Priority review for selumetinib to treat NF1January 6, 2020
AstraZeneca and MSD announced that the US FDA has granted Priority Review for selumetinib as a potential new medicine for paediatric patients aged three years and older with neurofibromatosis type 1 (NF1) and symptomatic, inoperable plexiform neurofibromas (Pns).
This is the first acceptance of a regulatory submission for an oral monotherapy for the treatment of NF1, a rare and incurable genetic condition.
The regulatory submission was based on positive results from the National Cancer Institute (NCI) Cancer Therapy Evaluation Program (CTEP)-sponsored SPRINT phase II Stratum 1 trial.

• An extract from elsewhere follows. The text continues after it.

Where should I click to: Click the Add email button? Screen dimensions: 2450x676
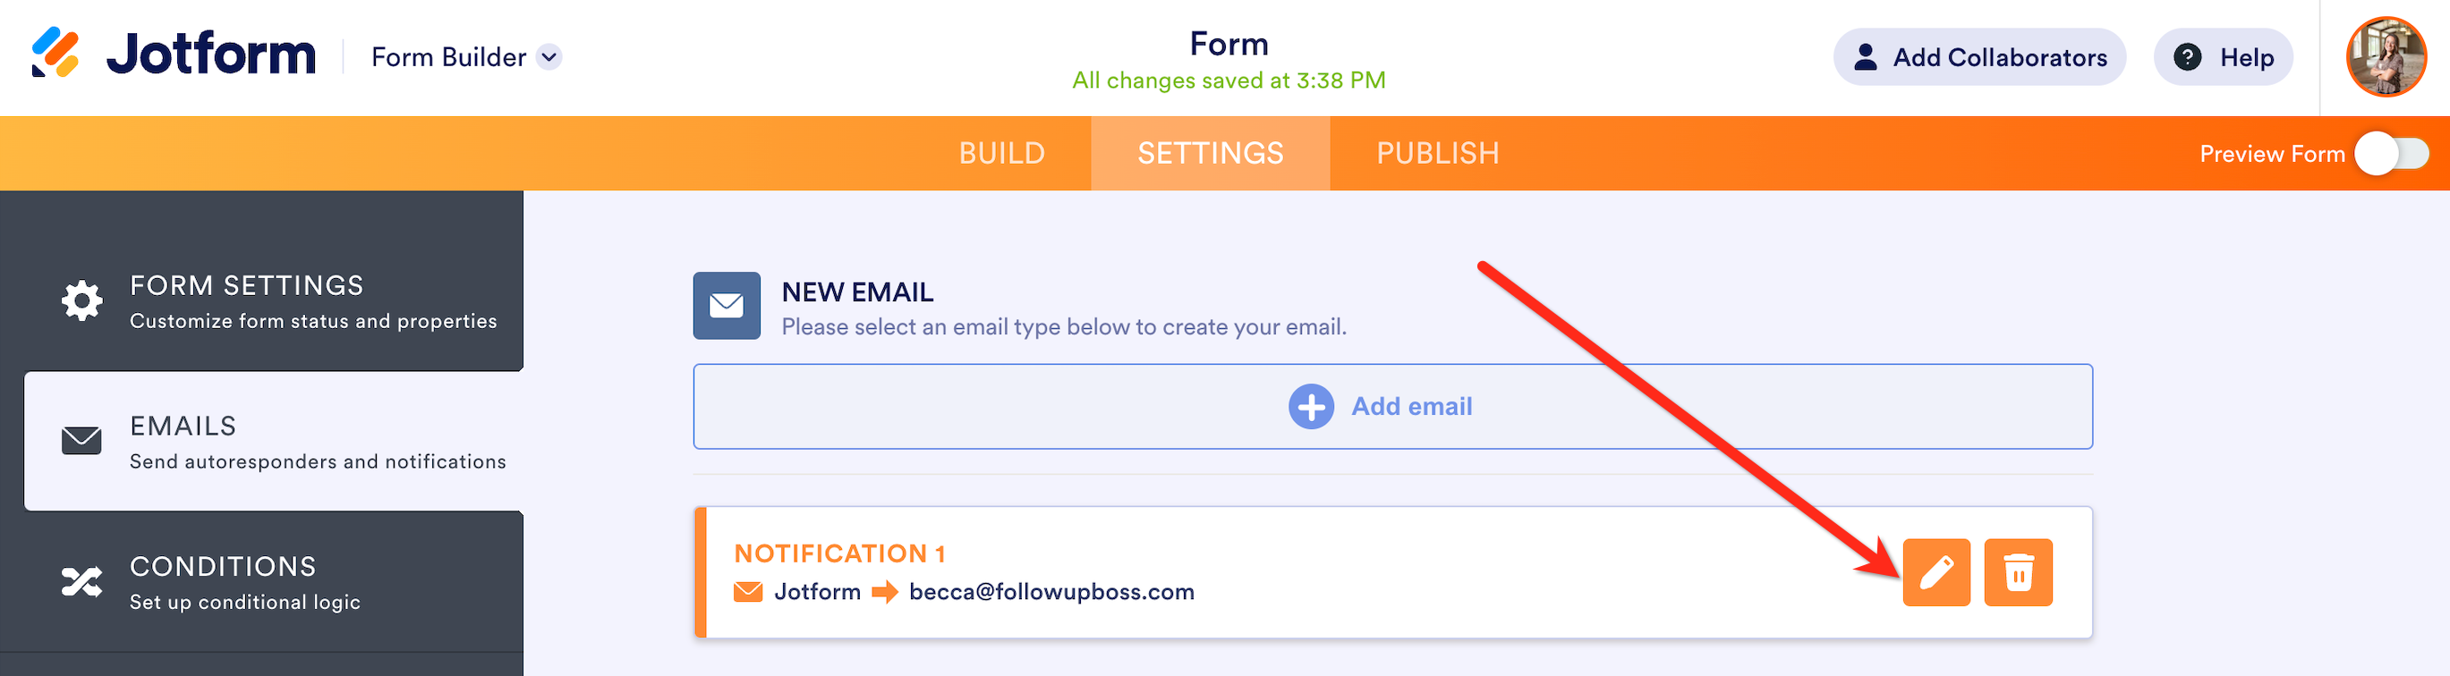click(1392, 407)
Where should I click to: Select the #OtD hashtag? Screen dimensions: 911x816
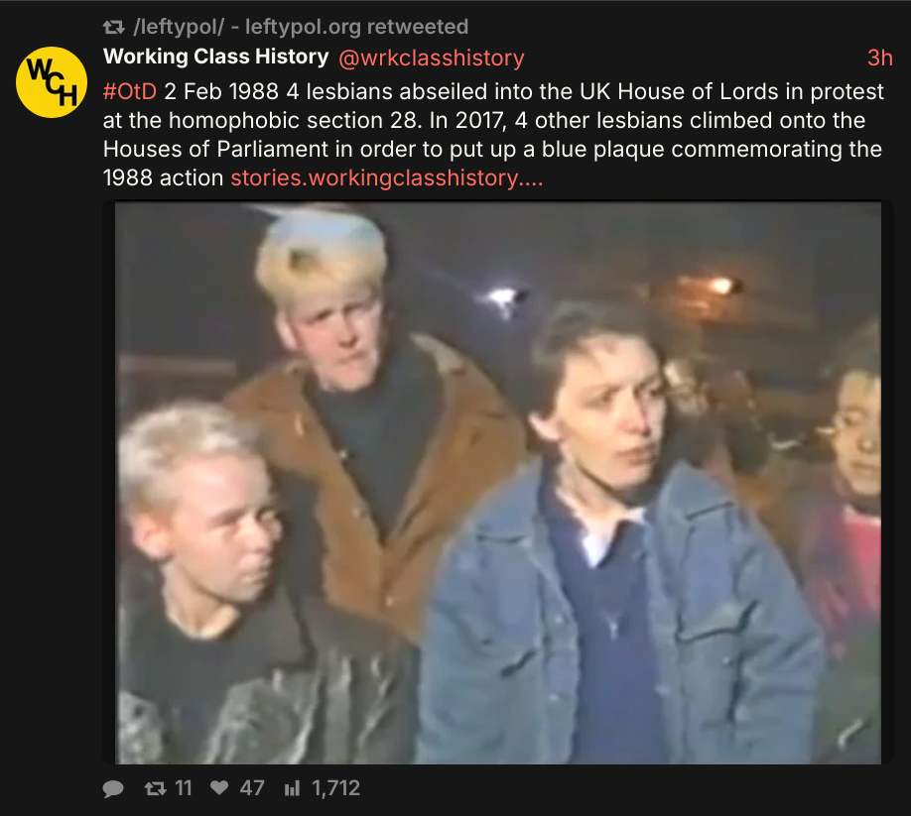[130, 91]
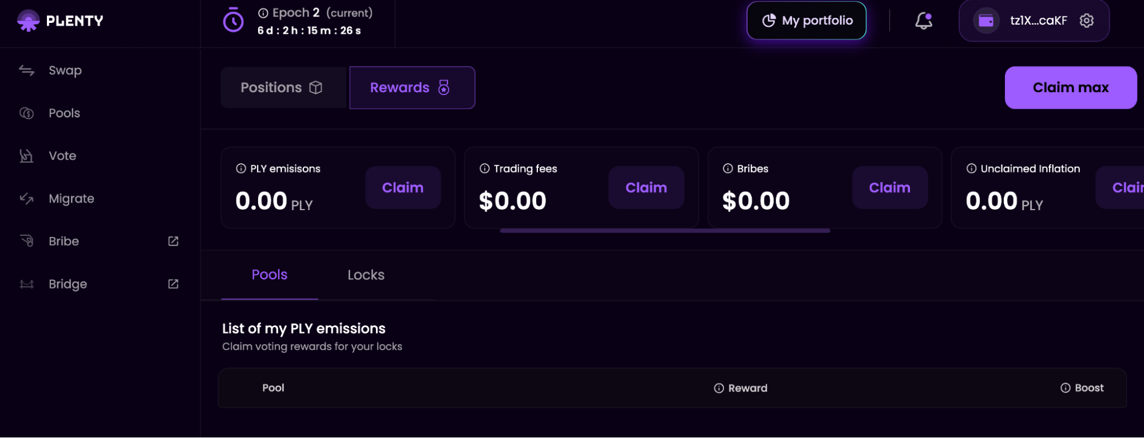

An Objective Response Rate (ORR) was achieved in 66% of paediatric patients with NF1 and symptomatic, inoperable PNs (n=33/50 patients) when treated with selumetinib as a twice-daily oral monotherapy. ORR was defined as the percentage of patients with a confirmed complete or partial response of = 20% tumour volume reduction.
Selumetinib is a MEK 1/2 inhibitor. It is designed to inhibit the MEK enzyme in the RAS/MAPK pathway, a cell-signalling pathway, associated with cancer cell growth and proliferation in a number of different tumour types.
Selumetinib was granted US FDA Breakthrough Therapy Designation in April 2019, Orphan Drug Designation in February 2018, EU Orphan Designation in August 2018 and Swissmedic Orphan Drug Status in December 2018.